On Thursday 18 November 2004 11:20,
debian-user-digest-request@lists.debian.org wrote:
As mentioned in my previous mail, I'll run a dual-OS system. Since l have
only one drive, I'll divide it into two partitions, one for Win XP and one
for Debian. I think this is a good way to start off. When one fails, I can
use the other to troubelshoot via the Web. I forsee doing this a lot in the
initial stage.
As another poster has said, you need a swap partition as well, 1-2x RAM.
Question
1. How easy is it to switch from one OS to another? Is rebooting the only
way?
You set up lilo or grub and boot to one or the other. If you use paritionmagic
(costs), they have a bootmagic utility to handle this as well.
You might look into "colinux". Whether it will run off your linux installation
I do not know.

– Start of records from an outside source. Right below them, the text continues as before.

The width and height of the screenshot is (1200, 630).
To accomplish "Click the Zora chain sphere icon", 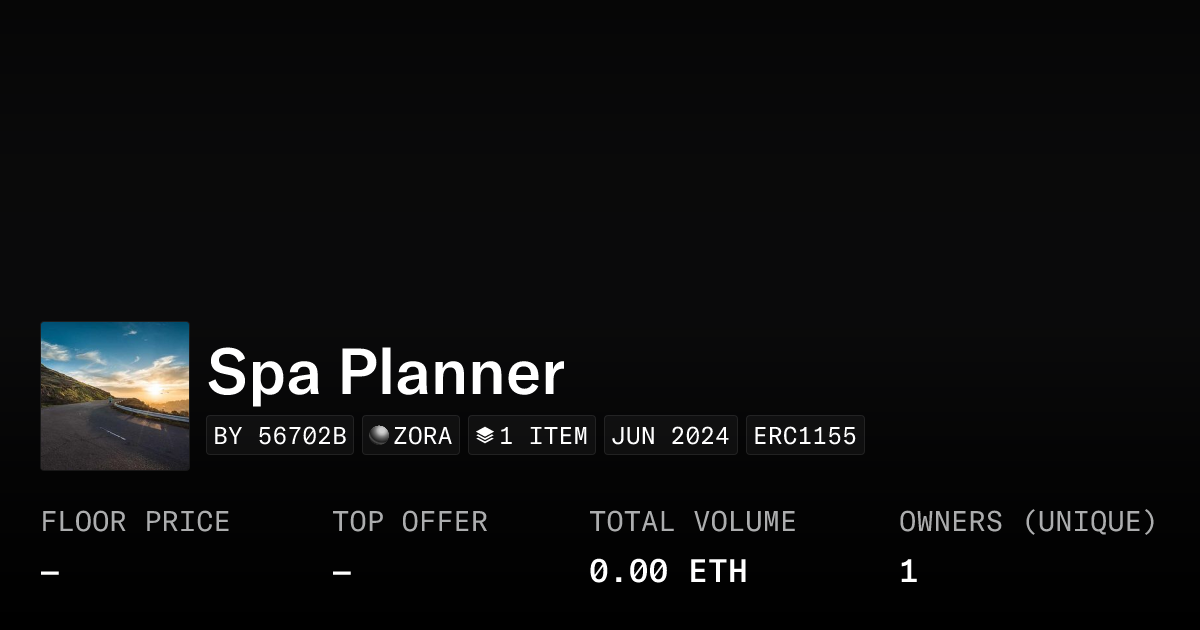I will coord(379,436).
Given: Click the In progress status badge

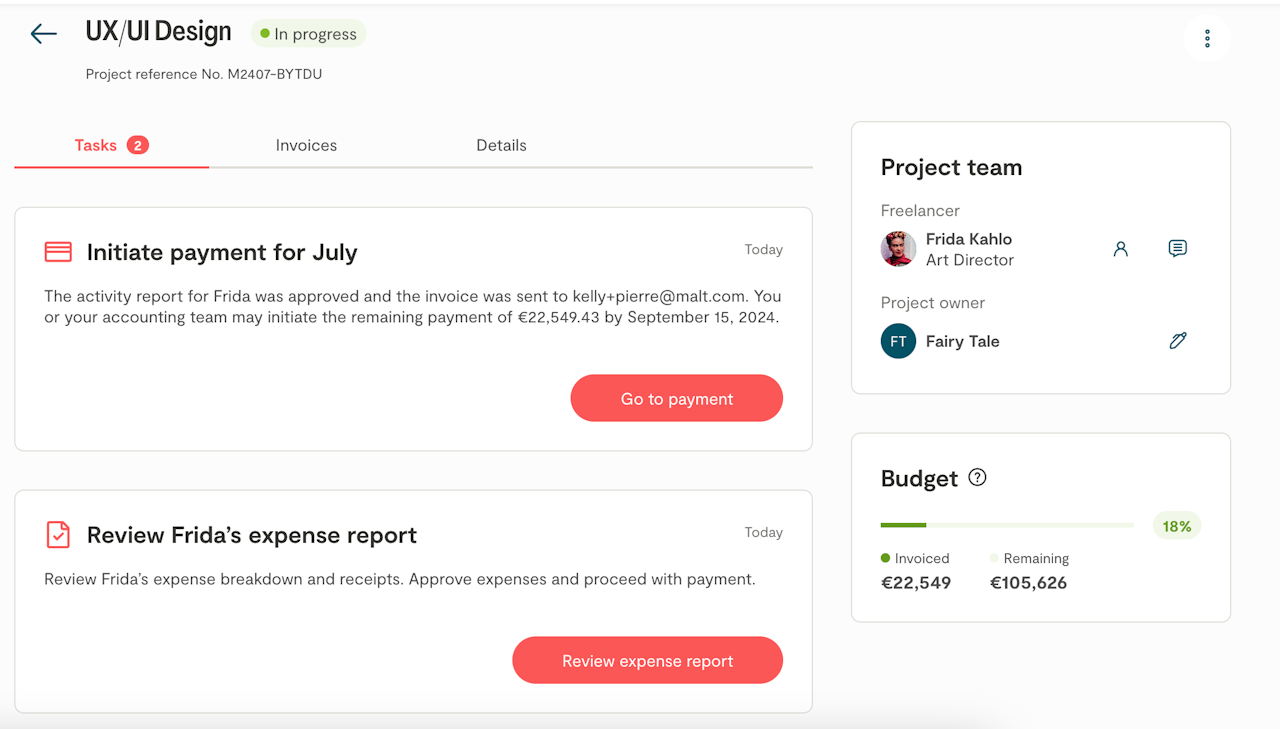Looking at the screenshot, I should point(308,34).
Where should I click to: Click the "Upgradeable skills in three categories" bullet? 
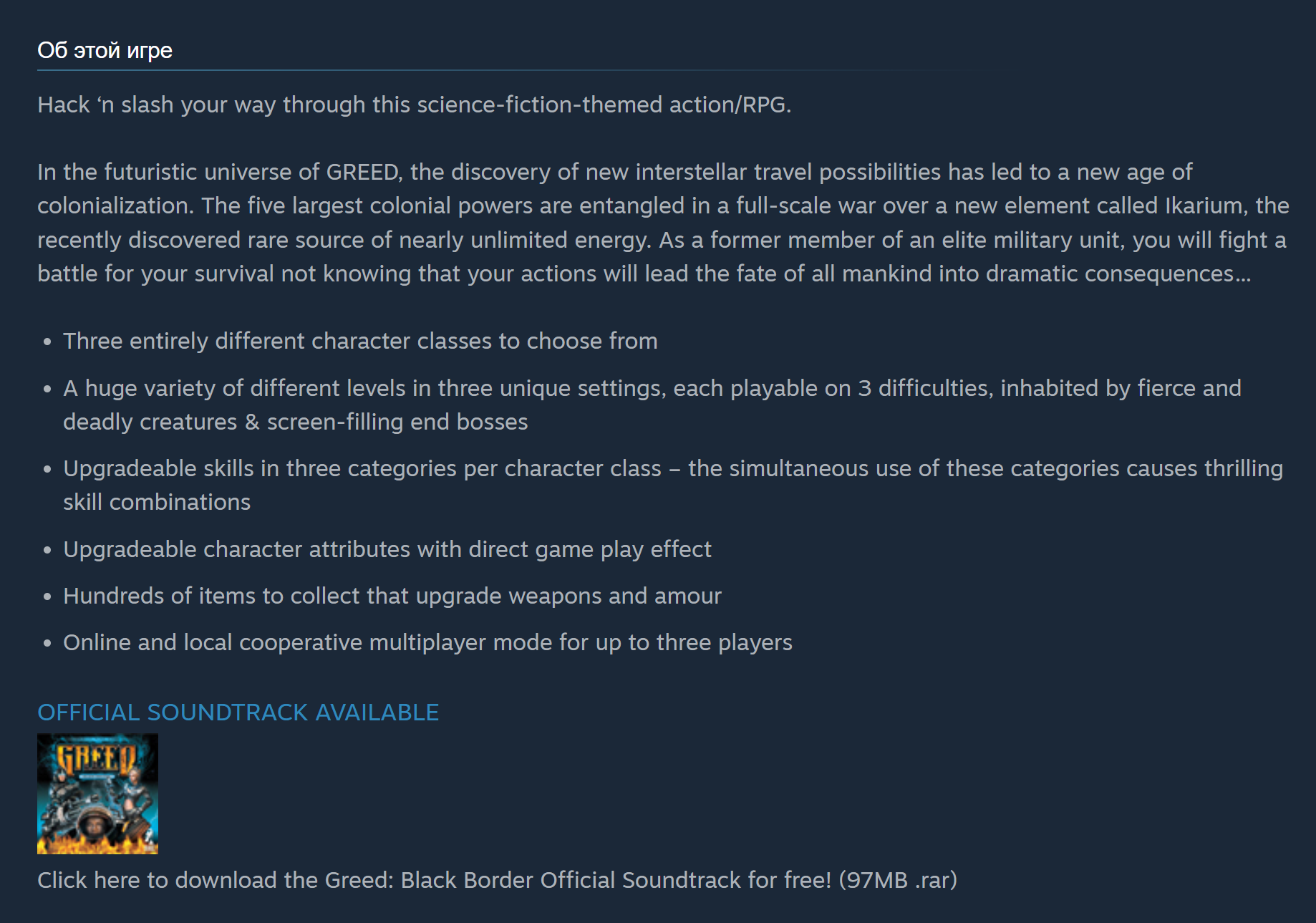coord(673,485)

It can boot knoppix and run it in a window.
2. Linux uses ext2 or ext3 filesystem, XP uses NTFS. Can files be swap
between the two? More likely I wouldl be copying Linux file to XP, e.g. log
files required for troubleshooting
There are, as posted, other alternatives as well. Ext3 is simplest, I think.
Linux can mount NTFS read-only but has full FAT32 support.
I will send you on private cover, a little ext2 file explorer for windows,
"explore2fs", (ext3 is ext2 plus a journal so if the thing goes down, most
if all data is fully recovered. Wish windows could do that!). I would not use
it for writing filese, though it can.